Model Parameter that is not updated

ajdillhoff · November 13, 2018, 3:12pm

I have a custom layer that has a Tensor which should never be modified. It is used together with the input to produce a result and so it should allow gradients to pass backward. Again, it should never be changed.

My original solution was to make this a class member. This was working fine until I needed to switch to a multi-GPU setup. Unless it was a nn.Parameter type, it would not be set to the correct GPU device when model.cuda() is called.

I tried setting requires_grad=False, but the network fails to train:
RuntimeError: element 0 of tensors does not require grad and does not have a grad_fn

I suspect that I am misunderstanding something fundamental about the Parameter class.

Another attempt that I tried was to override torch.nn.Module.cuda() in my subclass. This would allow me to easily assign my layer’s data to the correct device. It did not work.

Summary

I have a custom model with a class member used in forward/backward calls.
The class member should NEVER be modified.
I set the class member as nn.Parameter so that it would be assigned to the correct device when model.cuda() is called.
It changes during backward propagation when requires_grad=True.
Training crashes when requires_grad=False.

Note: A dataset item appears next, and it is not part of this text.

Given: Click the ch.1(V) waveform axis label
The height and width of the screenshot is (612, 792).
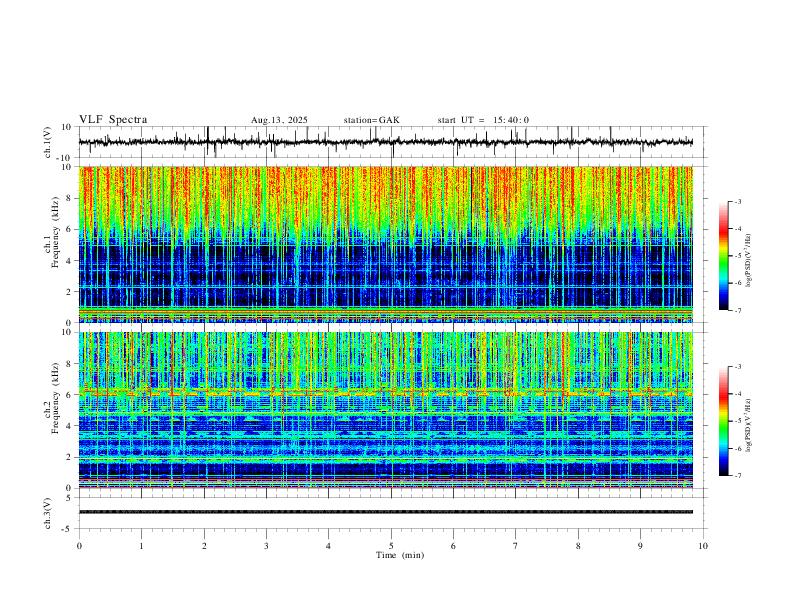Looking at the screenshot, I should click(x=48, y=142).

Is there a way to create a Tensor that will be copied to the correct GPU when model.cuda() is called?

ajdillhoff · November 13, 2018, 7:07pm

Unless there is a better way to fix this, I implemented a hacky fix by copying the class member data that I need every time the forward pass is called. This guarantees that the class data will match the device and type of the input.

InnovArul · November 13, 2018, 10:29pm

You may need register_buffer().